In Gensler’s view, the actual Libra token is “part of the same pooled investment vehicle,” and therefore faces the same market risks as the investment token.
The SEC is already considering whether Libra could be considered a security, and therefore falls under its purview, according to a Wall Street Journal report.
“Further, investor protection will be just as important for the proposed Libra token as it is for investors in international bond funds or in commodity ETFs such as gold, silver, or oil ETFs,” Gensler says. “I also believe that each Authorized Reseller of the Libra token would need to be a registered broker dealer.”
He describes holders of Libra as a “2nd class of investors” in the Libra Reserve.
Securities concerns aside, aspects of Libra’s setup also may fall under banking regulations, Gensler adds.
The Libra Reserve is effectively proposing “a private form of money” which can be used for payments, storing value and lending “the proceeds to banks (as deposits) and governments (as debt securities),” he says.

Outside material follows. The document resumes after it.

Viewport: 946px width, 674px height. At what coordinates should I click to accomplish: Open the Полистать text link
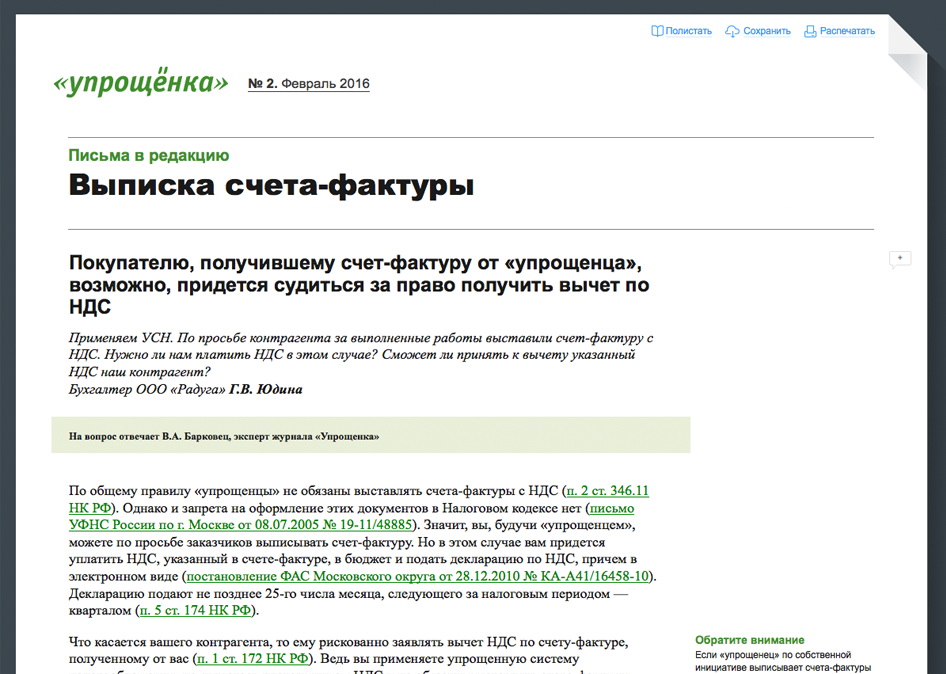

These applications are similar to services offered by banks.
“Thus, there is some basis to consider the Libra Reserve as a bank or to apply bank-like regulation to it,” Gensler proposes. “At a minimum there should be restrictions on Libra Reserve’s investments and prohibition on its ability to lend or operate as a fractional bank.”
(It’s worth noting there’s actually precedent for a stablecoin issuer operating as a fractional bank: Tether.)